Small moves were typical across grains and oilseeds futures overnight.
- Chicago wheat September contract unchanged at 487.25 cents per bushel
- Kansas wheat September contract up 2.25c to 431.5c,
- Minneapolis wheat September contract down 0.75c to 520.5c,
- MATIF wheat September contract down €0.25 per tonne to €174.50;
- Corn September contract up 3.25c to 425.5;
- Soybeans August contract down 2.5c to 885.75c;
- Winnipeg canola November contract up C$0.50/t to $447.50;
- MATIF rapeseed August contract up €2.50 to €376.75;
- Brent crude September contract up $0.57 per barrel to $63.83;
- Dow Jones up 177.29 points to 27,349.19;
- AUD weakened US$0.6995c;
- CAD weakened to $1.3141;
- EUR strengthened to $1.115
Grain markets quieted down in the US overnight, stemming the prior day’s rout. Crude oil politics remain a mess, with reports that another Iranian drone may have been shot down after harassing a US warship. The AUD broke back down yesterday and is currently trading at 69.8¢ after dovish comments from the RBA, while the CAD is steady at $1.314 and the EUR at $1.115 (half a cent weaker amid expectations of more easing). Meanwhile, with Brexit hardliner Boris Johnson set to be confirmed as the UK’s next Prime Minister tomorrow, the GBP has sunk to back to 1.244. (A reminder that the “next” Brexit deadline is October 31st, only three months away.)

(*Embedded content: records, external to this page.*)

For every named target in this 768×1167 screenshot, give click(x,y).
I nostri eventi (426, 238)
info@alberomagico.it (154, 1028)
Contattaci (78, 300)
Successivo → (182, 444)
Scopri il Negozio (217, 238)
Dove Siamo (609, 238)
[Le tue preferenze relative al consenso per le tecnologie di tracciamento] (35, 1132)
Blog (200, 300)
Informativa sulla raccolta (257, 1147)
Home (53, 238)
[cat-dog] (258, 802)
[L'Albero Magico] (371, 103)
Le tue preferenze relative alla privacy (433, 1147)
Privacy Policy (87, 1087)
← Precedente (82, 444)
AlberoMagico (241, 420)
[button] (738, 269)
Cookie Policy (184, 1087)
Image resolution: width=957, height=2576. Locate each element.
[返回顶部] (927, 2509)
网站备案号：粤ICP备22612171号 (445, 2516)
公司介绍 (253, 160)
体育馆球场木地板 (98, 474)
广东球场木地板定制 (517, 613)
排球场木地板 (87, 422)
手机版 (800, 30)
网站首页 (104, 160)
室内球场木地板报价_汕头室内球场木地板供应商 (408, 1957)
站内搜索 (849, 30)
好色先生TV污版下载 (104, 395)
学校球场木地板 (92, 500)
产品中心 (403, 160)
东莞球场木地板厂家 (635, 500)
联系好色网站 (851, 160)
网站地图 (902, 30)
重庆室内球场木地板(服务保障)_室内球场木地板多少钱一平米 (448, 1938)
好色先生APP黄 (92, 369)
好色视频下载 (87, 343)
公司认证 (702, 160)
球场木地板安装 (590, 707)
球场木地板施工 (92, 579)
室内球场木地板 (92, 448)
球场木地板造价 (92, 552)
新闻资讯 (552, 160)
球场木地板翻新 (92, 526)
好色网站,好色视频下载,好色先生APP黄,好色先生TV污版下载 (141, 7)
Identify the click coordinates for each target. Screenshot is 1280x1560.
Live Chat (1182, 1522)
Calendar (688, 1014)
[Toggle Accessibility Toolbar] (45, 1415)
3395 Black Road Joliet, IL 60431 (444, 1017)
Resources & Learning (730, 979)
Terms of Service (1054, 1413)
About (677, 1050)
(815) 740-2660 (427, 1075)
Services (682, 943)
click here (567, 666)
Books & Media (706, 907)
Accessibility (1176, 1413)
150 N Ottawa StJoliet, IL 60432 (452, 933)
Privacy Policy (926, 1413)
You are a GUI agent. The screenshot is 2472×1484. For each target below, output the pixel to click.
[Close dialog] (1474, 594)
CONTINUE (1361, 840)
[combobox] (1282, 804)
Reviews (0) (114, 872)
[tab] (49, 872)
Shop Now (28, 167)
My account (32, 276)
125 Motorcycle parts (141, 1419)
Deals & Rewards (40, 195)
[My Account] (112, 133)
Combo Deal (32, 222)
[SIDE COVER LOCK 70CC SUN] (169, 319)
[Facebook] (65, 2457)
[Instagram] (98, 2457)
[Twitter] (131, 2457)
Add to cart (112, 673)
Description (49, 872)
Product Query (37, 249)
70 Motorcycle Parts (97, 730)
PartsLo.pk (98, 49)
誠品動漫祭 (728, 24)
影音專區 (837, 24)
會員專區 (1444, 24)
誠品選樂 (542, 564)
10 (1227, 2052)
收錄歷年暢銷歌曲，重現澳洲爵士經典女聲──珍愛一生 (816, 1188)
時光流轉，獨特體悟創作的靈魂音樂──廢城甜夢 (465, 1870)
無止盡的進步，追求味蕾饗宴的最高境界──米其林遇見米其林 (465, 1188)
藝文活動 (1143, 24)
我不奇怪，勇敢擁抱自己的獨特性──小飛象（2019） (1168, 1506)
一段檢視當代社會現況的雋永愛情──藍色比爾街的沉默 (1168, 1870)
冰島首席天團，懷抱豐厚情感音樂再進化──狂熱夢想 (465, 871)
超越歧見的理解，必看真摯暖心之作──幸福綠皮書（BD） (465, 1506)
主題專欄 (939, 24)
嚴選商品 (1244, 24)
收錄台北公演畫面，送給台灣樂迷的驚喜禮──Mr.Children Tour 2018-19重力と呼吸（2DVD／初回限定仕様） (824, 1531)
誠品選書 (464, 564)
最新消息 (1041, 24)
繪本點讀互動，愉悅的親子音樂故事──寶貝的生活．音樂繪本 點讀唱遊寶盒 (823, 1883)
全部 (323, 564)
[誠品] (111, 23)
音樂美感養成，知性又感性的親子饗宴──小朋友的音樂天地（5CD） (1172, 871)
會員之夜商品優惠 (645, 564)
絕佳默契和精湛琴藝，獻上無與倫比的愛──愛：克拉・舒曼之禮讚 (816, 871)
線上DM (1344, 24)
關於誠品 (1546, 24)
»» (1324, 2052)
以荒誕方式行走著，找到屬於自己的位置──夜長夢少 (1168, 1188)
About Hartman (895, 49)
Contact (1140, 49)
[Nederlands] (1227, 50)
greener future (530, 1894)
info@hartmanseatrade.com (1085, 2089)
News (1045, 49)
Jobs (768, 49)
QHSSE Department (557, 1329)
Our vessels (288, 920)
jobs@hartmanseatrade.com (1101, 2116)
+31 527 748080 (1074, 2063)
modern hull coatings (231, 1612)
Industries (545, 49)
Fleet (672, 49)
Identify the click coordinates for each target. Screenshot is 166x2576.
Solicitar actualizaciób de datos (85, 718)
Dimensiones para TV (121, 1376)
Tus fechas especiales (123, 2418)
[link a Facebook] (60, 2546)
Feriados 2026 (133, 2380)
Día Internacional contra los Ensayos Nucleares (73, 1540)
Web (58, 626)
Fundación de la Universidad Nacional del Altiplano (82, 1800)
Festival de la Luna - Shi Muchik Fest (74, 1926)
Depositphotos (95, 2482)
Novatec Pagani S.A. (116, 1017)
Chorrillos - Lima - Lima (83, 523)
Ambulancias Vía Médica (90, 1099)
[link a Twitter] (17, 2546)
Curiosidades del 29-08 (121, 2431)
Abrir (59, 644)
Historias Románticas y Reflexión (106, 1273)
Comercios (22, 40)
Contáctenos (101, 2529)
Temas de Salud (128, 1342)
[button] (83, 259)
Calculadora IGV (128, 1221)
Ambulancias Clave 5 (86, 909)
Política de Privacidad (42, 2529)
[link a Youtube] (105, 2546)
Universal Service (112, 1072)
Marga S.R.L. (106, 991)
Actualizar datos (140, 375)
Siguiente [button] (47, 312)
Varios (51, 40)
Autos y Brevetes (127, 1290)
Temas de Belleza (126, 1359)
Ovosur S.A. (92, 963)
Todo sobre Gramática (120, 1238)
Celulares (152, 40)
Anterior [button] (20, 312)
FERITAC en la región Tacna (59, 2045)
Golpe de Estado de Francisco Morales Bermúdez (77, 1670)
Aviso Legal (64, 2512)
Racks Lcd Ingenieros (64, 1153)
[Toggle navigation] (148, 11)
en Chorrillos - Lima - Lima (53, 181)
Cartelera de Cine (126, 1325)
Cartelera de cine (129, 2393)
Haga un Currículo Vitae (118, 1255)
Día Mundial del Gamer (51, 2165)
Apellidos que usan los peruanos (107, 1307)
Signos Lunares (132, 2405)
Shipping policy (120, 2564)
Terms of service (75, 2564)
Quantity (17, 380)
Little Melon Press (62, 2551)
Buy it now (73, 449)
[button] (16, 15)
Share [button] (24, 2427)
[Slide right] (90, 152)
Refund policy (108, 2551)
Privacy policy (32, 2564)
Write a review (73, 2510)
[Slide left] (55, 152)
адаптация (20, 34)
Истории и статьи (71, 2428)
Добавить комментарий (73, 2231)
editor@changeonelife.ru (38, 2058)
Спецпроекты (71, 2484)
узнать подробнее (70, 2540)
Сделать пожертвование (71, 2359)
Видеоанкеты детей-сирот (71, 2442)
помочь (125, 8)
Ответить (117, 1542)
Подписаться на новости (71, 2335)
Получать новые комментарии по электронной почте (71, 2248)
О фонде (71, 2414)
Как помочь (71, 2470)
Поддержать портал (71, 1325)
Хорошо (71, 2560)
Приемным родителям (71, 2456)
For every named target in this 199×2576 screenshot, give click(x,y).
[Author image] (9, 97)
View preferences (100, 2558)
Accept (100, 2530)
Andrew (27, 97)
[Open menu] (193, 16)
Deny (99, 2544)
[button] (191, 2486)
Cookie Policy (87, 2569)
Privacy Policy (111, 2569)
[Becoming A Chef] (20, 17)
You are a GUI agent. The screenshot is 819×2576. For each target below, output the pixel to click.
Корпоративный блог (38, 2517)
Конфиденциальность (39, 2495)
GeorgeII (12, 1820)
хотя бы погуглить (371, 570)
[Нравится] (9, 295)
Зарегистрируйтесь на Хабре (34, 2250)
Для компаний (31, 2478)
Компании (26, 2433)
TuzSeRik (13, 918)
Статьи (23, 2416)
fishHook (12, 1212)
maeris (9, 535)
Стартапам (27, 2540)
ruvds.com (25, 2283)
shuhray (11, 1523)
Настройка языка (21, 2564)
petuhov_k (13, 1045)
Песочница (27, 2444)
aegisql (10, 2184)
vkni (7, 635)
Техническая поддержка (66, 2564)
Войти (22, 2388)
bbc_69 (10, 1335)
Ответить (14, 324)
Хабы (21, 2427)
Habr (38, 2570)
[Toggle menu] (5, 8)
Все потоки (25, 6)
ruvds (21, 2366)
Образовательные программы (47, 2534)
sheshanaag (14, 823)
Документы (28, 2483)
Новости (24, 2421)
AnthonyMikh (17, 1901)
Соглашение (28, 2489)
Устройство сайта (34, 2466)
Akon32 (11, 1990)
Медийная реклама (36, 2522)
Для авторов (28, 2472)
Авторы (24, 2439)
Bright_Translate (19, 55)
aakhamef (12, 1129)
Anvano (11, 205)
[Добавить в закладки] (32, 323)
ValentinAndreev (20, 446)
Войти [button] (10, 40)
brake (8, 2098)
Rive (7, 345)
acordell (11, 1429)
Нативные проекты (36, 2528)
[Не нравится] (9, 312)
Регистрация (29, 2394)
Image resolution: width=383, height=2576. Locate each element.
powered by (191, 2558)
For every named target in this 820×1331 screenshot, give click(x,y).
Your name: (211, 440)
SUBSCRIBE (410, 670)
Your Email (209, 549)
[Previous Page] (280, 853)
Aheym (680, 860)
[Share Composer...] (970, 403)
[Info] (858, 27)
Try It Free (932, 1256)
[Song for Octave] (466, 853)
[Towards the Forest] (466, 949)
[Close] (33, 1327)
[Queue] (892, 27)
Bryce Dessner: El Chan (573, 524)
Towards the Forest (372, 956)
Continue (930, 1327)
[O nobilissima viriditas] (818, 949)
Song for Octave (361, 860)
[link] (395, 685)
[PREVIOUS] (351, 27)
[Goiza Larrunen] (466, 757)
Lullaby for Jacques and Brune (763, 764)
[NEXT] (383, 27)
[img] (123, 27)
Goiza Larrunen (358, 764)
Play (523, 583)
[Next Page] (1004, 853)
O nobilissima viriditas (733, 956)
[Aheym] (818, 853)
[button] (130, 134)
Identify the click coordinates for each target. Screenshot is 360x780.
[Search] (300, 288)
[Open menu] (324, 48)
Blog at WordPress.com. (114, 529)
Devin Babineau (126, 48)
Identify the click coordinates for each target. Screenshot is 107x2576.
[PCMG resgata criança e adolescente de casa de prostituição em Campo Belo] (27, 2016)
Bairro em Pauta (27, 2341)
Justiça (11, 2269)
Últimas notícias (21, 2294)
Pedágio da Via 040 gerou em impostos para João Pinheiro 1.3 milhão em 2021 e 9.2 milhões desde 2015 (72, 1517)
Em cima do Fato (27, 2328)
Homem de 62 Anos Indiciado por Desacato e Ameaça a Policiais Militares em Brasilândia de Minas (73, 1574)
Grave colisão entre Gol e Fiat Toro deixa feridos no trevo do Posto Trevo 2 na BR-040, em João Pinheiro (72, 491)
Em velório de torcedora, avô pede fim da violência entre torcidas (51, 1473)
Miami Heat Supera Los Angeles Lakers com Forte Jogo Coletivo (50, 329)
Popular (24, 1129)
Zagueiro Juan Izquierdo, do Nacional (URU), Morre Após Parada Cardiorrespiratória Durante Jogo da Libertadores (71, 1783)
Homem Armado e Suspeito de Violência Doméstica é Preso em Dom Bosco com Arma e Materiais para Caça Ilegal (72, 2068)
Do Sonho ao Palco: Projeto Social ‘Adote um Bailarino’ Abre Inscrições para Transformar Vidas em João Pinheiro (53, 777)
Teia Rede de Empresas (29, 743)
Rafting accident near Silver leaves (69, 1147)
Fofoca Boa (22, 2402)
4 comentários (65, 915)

Today was the first day of the North Dakota spring wheat tour that is underway this week, with the cars covering the southern edge of the state – mostly good yields (no surprise to those watching spring wheat) and some disease pressure reported. They’ll be moving further north tomorrow, before turning back to the east. Row crop weather remains generally positive across the central US corn belt, with temperate conditions seen as positive to the maturing crops. There are a number of industry participants moving across the corn belt this week (and last) attempting to get a better handle on on-ground conditions – all noting significant improvement but with much variability in the stands leaving yield an open question.
Egypt GASC’s tender saw five boats booked – one Russian (a few bucks below other Russian offers) and two each of Romanian and Ukrainian origin. We also note that (amid the EU heat), water levels in the Rhine have dropped off to the point where barge traffic is being halted – something we saw prove a significant impact for oilseed markets last year. Apparently the Rhone is still navigable by raft between Lac Leman and Jonction (and beyond) though.
We are seeing some slight improvements to rainfall models for southern NSW, with the latest runs showing wider chances of ~5 mm across the southern half of the state. Not much, but better than nothing … which is what remains on all the models for the northern half of the state and southern Qld.